Zebold v. Hurst

166 P. 99 | Okla. | 1917

On the 29th day of April, 1914, the defendant in error, hereinafter designated plaintiff, commenced an action against the plaintiff in error, hereinafter designated defendant, on a certain promissory note given plaintiff by the defendant.

To the amended petition of plaintiff the defendant filed an answer wherein he makes a general denial of the allegations of plaintiff's petition, and pleads: First, want of consideration for said note; and, second, pleads or attempts to plead duress, to wit, that said note was executed under threats *249 made by plaintiff to the defendant that if the defendant did not sign said note the plaintiff would start an action against the defendant and throw his abstract business into the hands of a receiver. To the answer of the defendant the plaintiff interposed a general demurrer, to wit, that the answer of the defendant does not state facts sufficient to constitute a defense to the plaintiff's cause of action.

On the 20th day of December, 1915, a regular term day of said court, the cause came on for hearing on said demurrer. The court sustained the same, and upon the defendant's electing to stand on his answer rendered judgment for the plaintiff, from which action of the court the defendant prosecutes his appeal to this court.

The defendant assigns as error of the court below the sustaining of the demurrer of the plaintiff to his answer and the rendering of judgment after the defendant elected to stand on his answer. The only question presented to this court is whether or not the court below erred in sustaining the said demurrer. Whether or not the court below committed error in sustaining the demurrer of the plaintiff to the defendant's answer depends on whether or not the answer of the defendant stated a defense to the plaintiff's cause of action.

In the second paragraph of defendant's answer he pleads that the promissory note sued upon was without consideration. It is an elementary principle of law that a promissory note must be supported by a consideration, and a plea of want or failure of consideration is a valid defense between the original or immediate parties. Story on Promissory Notes (7th Ed.) sees 181-183 and 187; Norton on Bills and Notes (2d Ed.) 262; 7 Cyc. 690; 8 Cyc. 31; Hagan v. Bigler, 5 Okla. 575, 49 P. 1011. It is well settled by these authorities that a want or failure of consideration is a good defense in an action on a promissory note between the original or immediate parties. Of course, a different rule obtains where the rights of a bona fide purchaser or holder in due course for consideration and without notice are involved.

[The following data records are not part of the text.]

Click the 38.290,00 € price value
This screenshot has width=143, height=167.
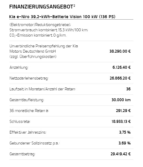[120, 51]
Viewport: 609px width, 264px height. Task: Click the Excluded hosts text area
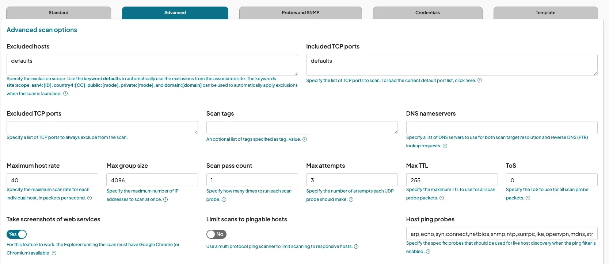(152, 65)
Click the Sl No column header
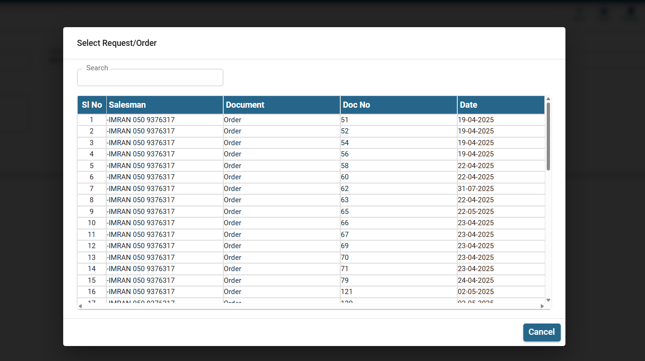 tap(92, 105)
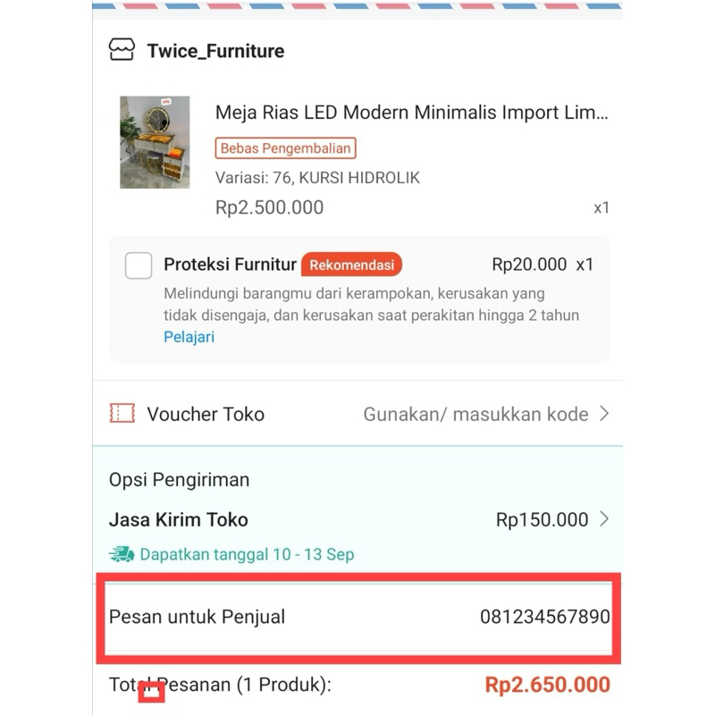The height and width of the screenshot is (715, 715).
Task: Tap the shop storefront icon
Action: [x=122, y=50]

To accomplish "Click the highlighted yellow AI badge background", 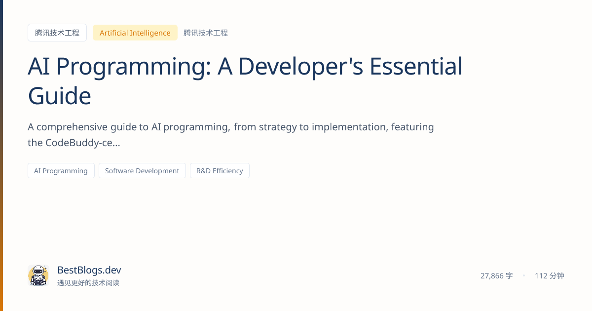I will click(x=135, y=33).
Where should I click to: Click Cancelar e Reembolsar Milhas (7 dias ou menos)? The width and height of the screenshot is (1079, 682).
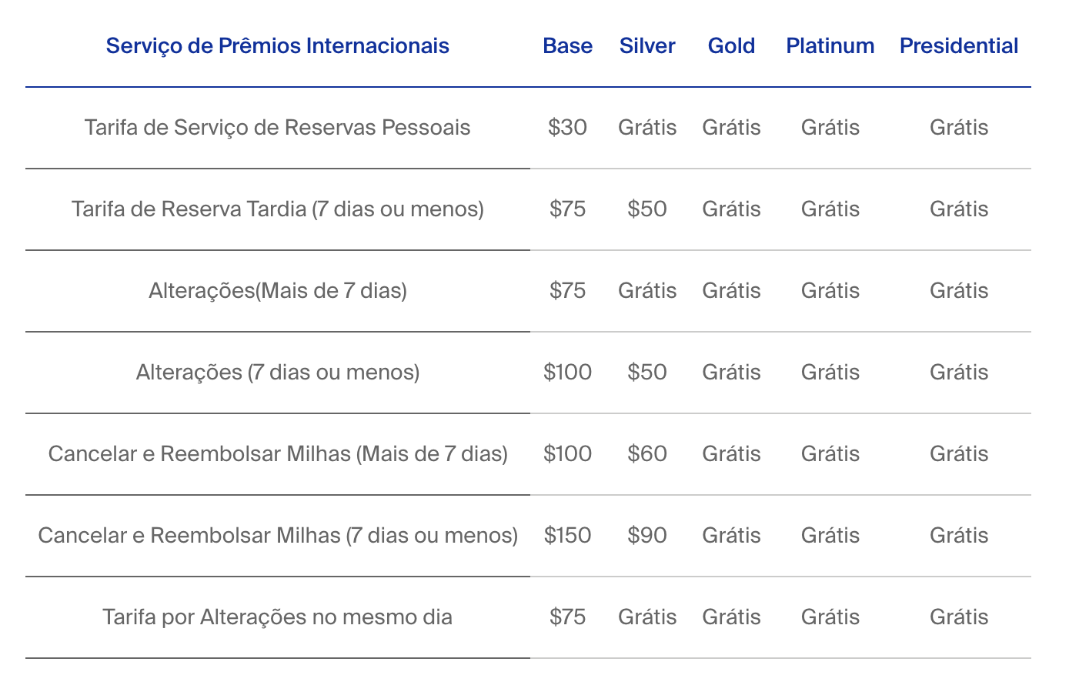(x=277, y=536)
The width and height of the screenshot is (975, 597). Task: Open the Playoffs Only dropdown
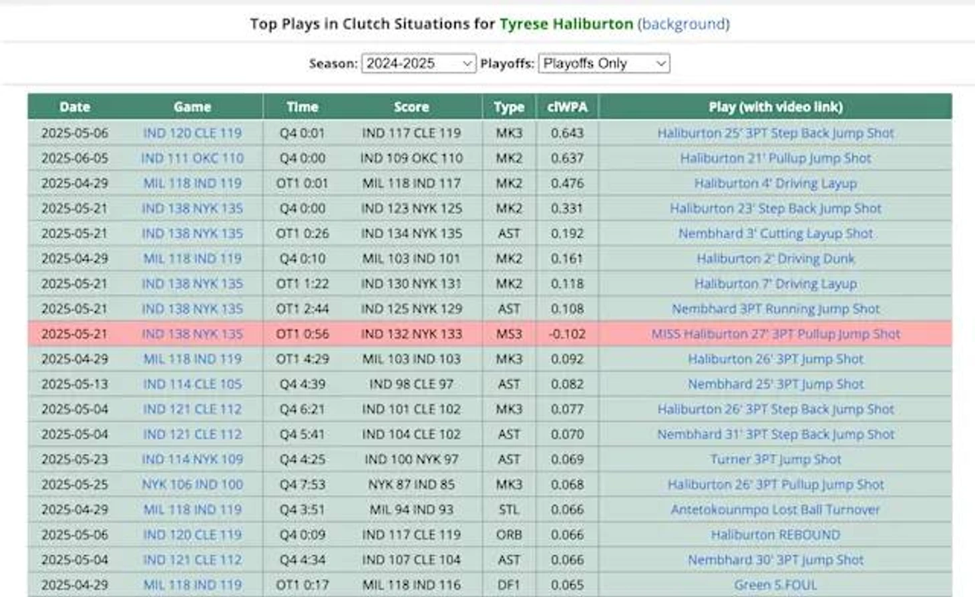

The next question that presents itself to the court is whether or not the answer of the defendant sufficiently pleads want of consideration. The answer contains only a general averment that the note was made without consideration. In determining this question there are no Oklahoma decisions that render any assistance. This identical question was before the court of Kansas in the case of Miller v. Brumbaugh, 7 Kan. 343, and the court held:

"Under an answer in a suit on a promissory note which alleges in general terms that the note was given without any consideration whatever, the defendant may offer testimony going to show a want of consideration, and the plaintiff may prove any consideration."

The allegation in the answer in the above case was:

"The said promissory note in said petition mentioned given by defendant to said plaintiff was without any consideration whatever therefor."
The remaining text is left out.